Karina Smigla-Bobinski – “I am talking about a complex world.”
A whole presence of a person with his/her forms of interaction, strengths and weaknesses, also stands at the centre of the video ROUTES (2002, Video). A face made up of drops of water simultaneously emerging, distorting and flowing into one another is looking more inside itself than at the viewer: it symbolises isolation and the fruitless nature of passing life. Its different states make it a metaphor for the plurality inherent in individuals and all the different roles in a person’s daily life. Karina Smigla-Bobinski not only thematises aspects of a philosophy of being but, by using the artistic techniques of video and other different forms of presentation, involves her viewers in a discussion about people’s social status.
The role of individuals over and against other people is thematised in the interactive video installation ALIAS (2004, ill. 6). Here visitors stand in front of running projectors to throw a shadow on a white wall: within the white wall can be seen life-size video projections of other people, mostly of other origins and nationality. Just as in Plato’s “parable of the cave” the projection surface becomes an object of discussion about one’s own reality, whereas the projections of the visitors’ shadows throw up questions about their relationship to other people.
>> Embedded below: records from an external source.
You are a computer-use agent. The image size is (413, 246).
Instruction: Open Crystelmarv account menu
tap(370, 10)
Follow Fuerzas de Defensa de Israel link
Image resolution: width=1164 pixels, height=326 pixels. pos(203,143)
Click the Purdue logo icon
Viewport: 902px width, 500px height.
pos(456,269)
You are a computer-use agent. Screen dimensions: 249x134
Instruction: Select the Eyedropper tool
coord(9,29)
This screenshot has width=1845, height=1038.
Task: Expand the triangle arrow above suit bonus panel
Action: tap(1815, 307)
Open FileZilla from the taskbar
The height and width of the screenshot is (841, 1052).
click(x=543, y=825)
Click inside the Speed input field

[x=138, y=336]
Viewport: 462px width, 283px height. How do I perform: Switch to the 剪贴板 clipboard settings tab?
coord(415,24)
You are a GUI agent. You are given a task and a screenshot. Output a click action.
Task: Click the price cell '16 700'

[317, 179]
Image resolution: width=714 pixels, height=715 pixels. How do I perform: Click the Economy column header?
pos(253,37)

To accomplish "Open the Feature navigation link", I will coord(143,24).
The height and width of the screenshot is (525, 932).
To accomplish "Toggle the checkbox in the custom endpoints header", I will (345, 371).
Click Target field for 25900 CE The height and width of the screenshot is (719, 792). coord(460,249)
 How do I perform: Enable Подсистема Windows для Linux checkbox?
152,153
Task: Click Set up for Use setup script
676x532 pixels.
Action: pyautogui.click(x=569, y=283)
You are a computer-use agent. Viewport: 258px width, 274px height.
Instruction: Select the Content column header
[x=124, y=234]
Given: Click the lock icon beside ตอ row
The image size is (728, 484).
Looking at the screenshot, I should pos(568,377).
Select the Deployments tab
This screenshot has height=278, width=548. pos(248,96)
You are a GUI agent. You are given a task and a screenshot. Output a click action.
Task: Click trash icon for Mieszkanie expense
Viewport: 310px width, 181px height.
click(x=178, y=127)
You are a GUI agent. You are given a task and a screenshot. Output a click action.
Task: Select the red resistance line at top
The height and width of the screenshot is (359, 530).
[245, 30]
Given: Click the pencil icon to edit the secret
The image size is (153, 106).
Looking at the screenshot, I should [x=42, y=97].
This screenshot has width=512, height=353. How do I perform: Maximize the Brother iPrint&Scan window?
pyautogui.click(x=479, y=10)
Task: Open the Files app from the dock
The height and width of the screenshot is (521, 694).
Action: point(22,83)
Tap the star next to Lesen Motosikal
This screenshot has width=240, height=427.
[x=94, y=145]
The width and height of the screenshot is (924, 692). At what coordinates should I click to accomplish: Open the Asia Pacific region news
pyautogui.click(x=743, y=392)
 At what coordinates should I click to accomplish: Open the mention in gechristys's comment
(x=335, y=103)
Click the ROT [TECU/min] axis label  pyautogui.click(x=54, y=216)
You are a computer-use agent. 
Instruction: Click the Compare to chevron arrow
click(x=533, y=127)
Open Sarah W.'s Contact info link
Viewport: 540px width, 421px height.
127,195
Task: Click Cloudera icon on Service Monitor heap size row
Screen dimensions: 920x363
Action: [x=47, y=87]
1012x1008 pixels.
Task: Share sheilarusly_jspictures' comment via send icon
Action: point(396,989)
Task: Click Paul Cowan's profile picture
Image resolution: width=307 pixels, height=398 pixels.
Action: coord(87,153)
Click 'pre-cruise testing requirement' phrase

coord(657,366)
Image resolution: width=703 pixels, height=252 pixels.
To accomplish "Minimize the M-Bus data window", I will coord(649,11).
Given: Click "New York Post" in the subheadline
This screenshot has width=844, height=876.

The techniques of the artist are just as ephemeral as the expressions of life they document: video and slide projections are as ephemeral as the places in which they take place: images for performances on stage and situations created in public spaces. In 2000 she began work on a video set for a dance performance entitled SEE AND BE SCENE - A CATWALK BANQUET (ill. 4), that was created over a number of years. The show was directed by Helena Waldmann and based on motifs from the novel “Glamorama” by Bret Easton Ellis. Here three female Japanese dancers play out a drama of vanities on a catwalk. Karina Smigla-Bobinski projects their faces, mirrored in drops of water, on a screen hanging 6 metres above the stage. The performers wait for the drops of water to explode with the “horrified expression of prisoners shortly before their execution”, until the drop of water dissolves itself into a trickle. Once again the viewers are involved for they can only see the projection with the help of mirrors.